Virginia’s statistics reflect a larger national trend that shows a rise of hate crimes in the U.S. According to the Uniform Crime Reporting (UCR) Program, 7,175 hate crimes were reported nationwide in 2017. That is an increase of more than 1,000 reports from 2016.

Despite the defeat of the hate crimes bill, Herring remains optimistic about legislation that aims to impede activity by white supremacist militias and similar militant groups.

SB 1210, sponsored by Sens. Louise Lucas, D-Portsmouth, and Creigh Deeds, D-Bath, was approved by the Senate Courts of Justice Committee by a 7-6 vote and referred to the Senate Finance Committee.

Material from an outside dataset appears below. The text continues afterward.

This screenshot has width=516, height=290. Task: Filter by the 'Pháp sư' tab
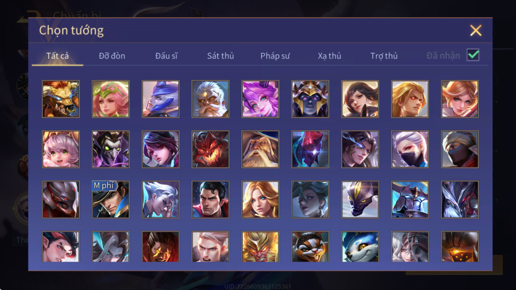pos(275,56)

The measure, which died in committee last year, was first introduced following the “Unite the Right” white supremacist rally in Charlottesville in August 2017. During that event, James Alex Fields Jr. drove his car into a crowd protesting the rally, killing Heather Heyer and injuring dozens of other counter-demonstrators.

SB 1210 “provides that a person is guilty of unlawful paramilitary activity if such person assembles with another person with the intent of intimidating any person or group of persons by drilling, parading, or marching with any firearm or explosive or incendiary device or any components or combination thereof,” according to a summary by the Legislative Information System.

Such unlawful paramilitary activity would be punishable as a Class 5 felony, under the bill.

“Referring it to the Senate Finance Committee is a step in the right direction,” Herring stated. “It is time for the General Assembly to take action to protect Virginians and make sure that we prevent the kind of paramilitary activity that we saw in Charlottesville from ever happening again.”